За всеми извращениями показанных и рассказанных ужасов «Сало…» стоит человеческий разум (не случайно Сад «творил» в эпоху Просвещения!), именно его беспощадная логика, соединенная с яростью изощренного инстинкта порождает весь тот адский кошмар, в который на два часа погружается зритель. Увидеть в маркизе де Саде, этой иконе для всей извращенцев, первого в истории литературы фашиста – на это нужно особое мужество. Уродство либертинов и либертинок, не только духовное, но и физическое, их ледяной ум, служащий лишь утолению ненастных желаний, постоянно придумывающий что-нибудь новое, чтобы хоть на миг преодолеть пресыщенность удовольствиями, – все это препарировано Пазолини с невероятной художественной силой. «Сало…» – ни много ни мало фильм о несовместимости палачей и жертв, мученичества и злодейства, христианства и неистового языческого фашизма (в какой изощренной жреческой одежде один из либертинов женит других, на это тоже надо обратить внимание).

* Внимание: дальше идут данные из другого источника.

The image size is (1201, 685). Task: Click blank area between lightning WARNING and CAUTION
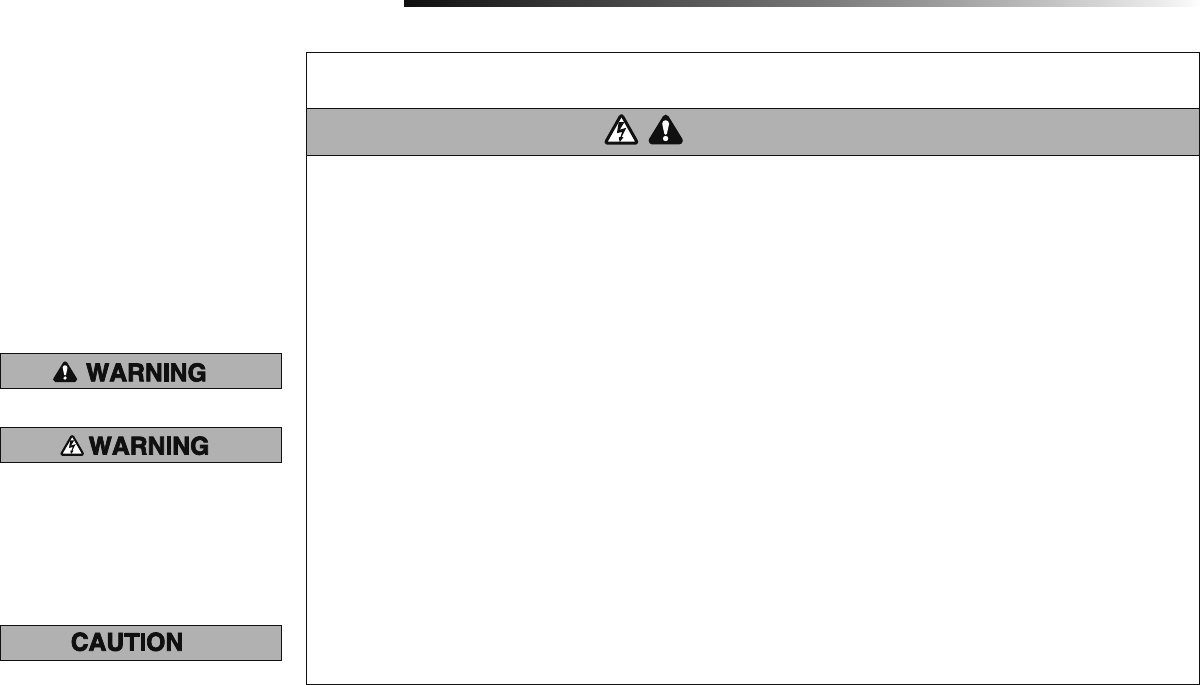tap(141, 543)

Палачи-либертины подвергают своих жертв не только физическому и духовному насилию, но и вербальному: они постоянно орут на них, рассказывают омерзительные истории. Однако, жертва, так и не ставшая палачом (а в картине есть и обратное, когда открывается целая цепочка предательств среди жертв ради сбережения их жизней), пройдя страдания до конца, не просто не расчеловечивается, но наоборот, приобретает ореол святости, палач же своей яростью и ненавистью к предмету насилия, сам становится демоноподобной сущностью, переставая быть человеком. «Сало, или 120 дней Содома» – о вечном фашизме, как называл его Умберто Эко, о том, что уже Нерон и Калигула в своих изощренных экзерсисах были прародителями не только маркиза де Сада, но и современных нацистов, убивавших и терзавших невинных людей в годы Второй Мировой.

Есть они и теперь, фашист – всякий, кто, не уважая другого человека, превращает его в объект своих изощренных фантазий, кто оскотинивает сам себя, овеществляя и мучая другого. Всякий же, кто, отказавшись сотрудничать с фашистом, обрекает себя на муки и, претерпевая их до конца, возвышается духовно, становясь примером для других людей, мужественно сохранив свое достоинство. Удивительно и симптоматично, что такой режиссер, как Пазолини, исследовавший всю жизнь природу людских инстинктов, снял в конце карьеры столь противоречивый, но все же глубоко гуманистический фильм, отстаивающий право человека оставаться таковым, даже несмотря на возможные страдания.